Joyology: The Art of Recovering Our Lost Joy

By: SATORI (View Profile)

No one can do it for us, though they can help us. Look for inspiration. At best, people can inspire us to be better ourselves. If you find fulfillment and healing in external places, use them by all means. When it all comes down, no one can do the work for us. Buddha can not make us go to therapy, Jesus can not make us quit drinking and start talking about what daddy did to us instead. That’s our job.

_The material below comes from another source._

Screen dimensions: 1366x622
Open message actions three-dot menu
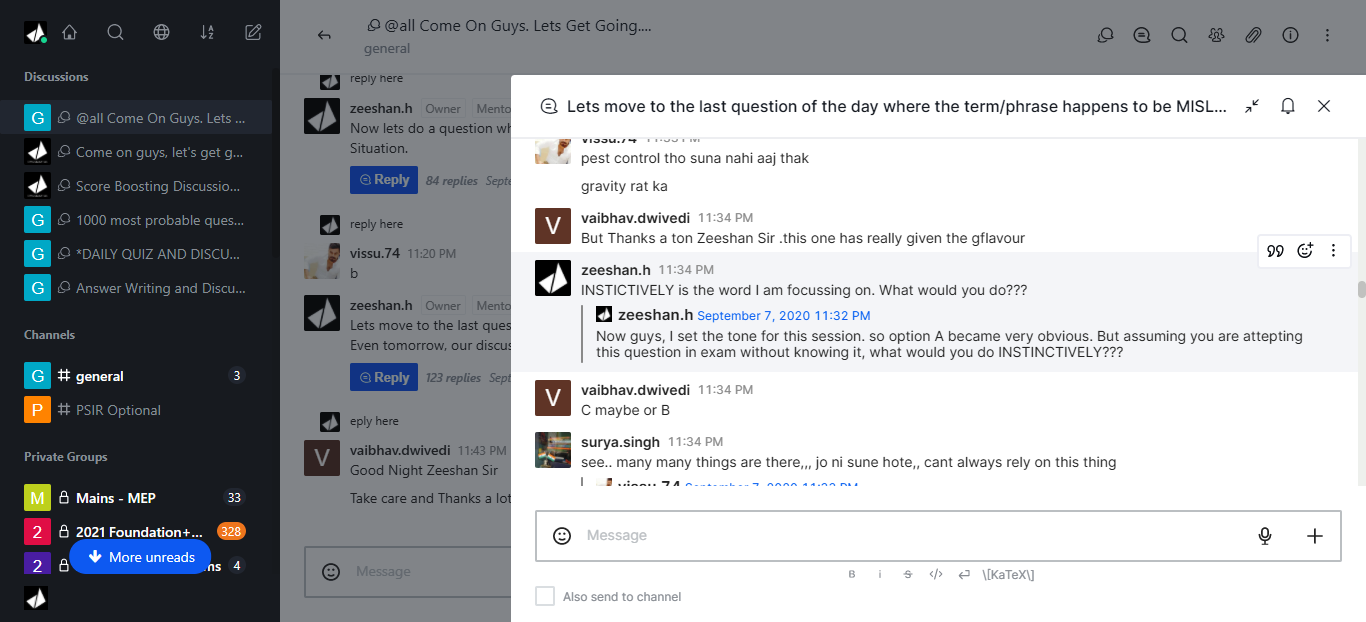click(1333, 251)
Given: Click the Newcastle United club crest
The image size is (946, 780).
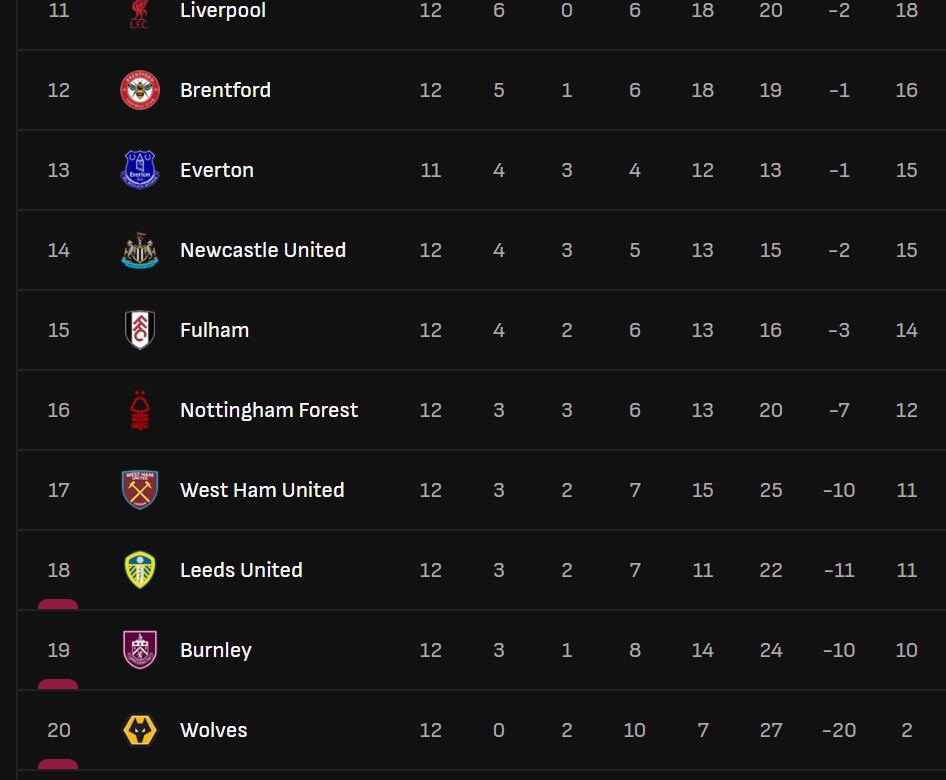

We all have truth, a personal truth, like a personal mission in life. Caroline Myss calls these our sacred contracts. We have more than one truth. The first basic truth I had to face within myself was that in my childhood, I was a victim of incest, a victim of rape, sexually abuse from three until ten-years-old. I have had to face clearly, my ‘family’, my original family betrayed me. They tried to silence me and did for many years. They made excuses for their inaction, their denial. They made excuses for my father. The women in the family fought each other instead of banding together against the man who abused me. Women will squabble over pseudo issues for eternity before they will look the patriarch in the face and say, “Hey, wait one god damn minute!” If the patriarch was not an abuser, but is unwilling to get engaged and connected to the process of healing and therapy, he is condoning it on some level. That’s the truth. Men gotta stand up and realize being a man is about connection, not disconnection. Whether WO-Man or Man, Hu-Man is the same. I know this is rampant in incest family systems. Incest family systems are akin to alcholic family systems. For me, I was told to “just be happy”, “don’t be so super-sensitive”, “Don’t be so overly-emotional”. The most common thing I was told, from the age of seven, after I first disclosed to my grandmother, was “not to dwell on the past.” The past? It’s still happening! And even after it stopped, after I was raped, how can we not dwell on something like that? How is that dwelling? Under rug swept.

I was told to “stop feeling sorry for myself” all the time. That was painful. Excuses for my father were, “it was the drugs.” I was being groomed for a state of total denial. They wanted to trivialize the enormity of what happened, and save face. To save their faces, not mine. Any threat to tell was met with, “She’s going to ruin us!” But I knew better. I believe we all do. We do.

“The only reason we do not open our hearts and minds to other people is that they trigger confusion in us that we don’t feel brave enough or sane enough to deal with. To the degree that we look clearly and compassionately at ourselves, we feel confident, and fearless about looking into someone else’s eyes.”—Pema Chodron

We are mirrors. People see reflections of their possible selves in us. They see who they are, who they could be. This may terrify them, however subconscious their terror may be.